- Então, já faz algum tempo desde que você... Quero dizer, às vezes, quando a mulher não tem ninguém em sua vida... Bem, é possível que vá se formando um acúmulo de tensão...
O que ele está tentando me dizer é que eu preciso de uma boa...
Ela não conseguiu se persuadir a dizer a palavra. Chegou a ouvir os gritos do pai: "Nunca mais repita essa palavra. As pessoas vão pensar que você é uma vagabundinha. Pessoas de bem não dizem trepar. Onde é que você aprende esse tipo de linguagem"?
- Acho que você anda trabalhando demais, Ashley. E acho que não tem com que se preocupar. Talvez seja só a tensão. Leve as coisas com mais tranqüilidade durante algum tempo. Descanse bastante.
- Vou tentar
Shane Miller estava esperando por ela.
- O que o Dr. Speakman disse?
Ashley conseguiu dar um sorriso.
- Ele disse que eu estou bem. Só que ando trabalhando demais!

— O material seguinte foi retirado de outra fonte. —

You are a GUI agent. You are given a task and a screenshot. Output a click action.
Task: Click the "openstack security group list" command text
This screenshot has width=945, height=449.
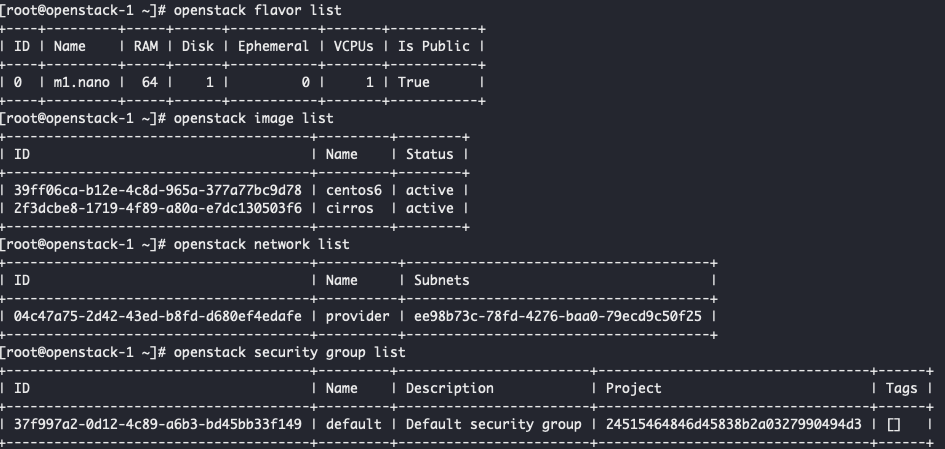[x=289, y=352]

- Se é assim, vamos tomar uma providência quanto a isso - falou Shane. - Para começar, por que você não dá o dia por encerrado? - O seu tom de voz demonstrou preocupação.
- Obrigada! - Ela olhou para ele e sorriu. Era um homem atencioso. Um bom amigo.
Não pode ser ele, pensou Ashley. Ele não.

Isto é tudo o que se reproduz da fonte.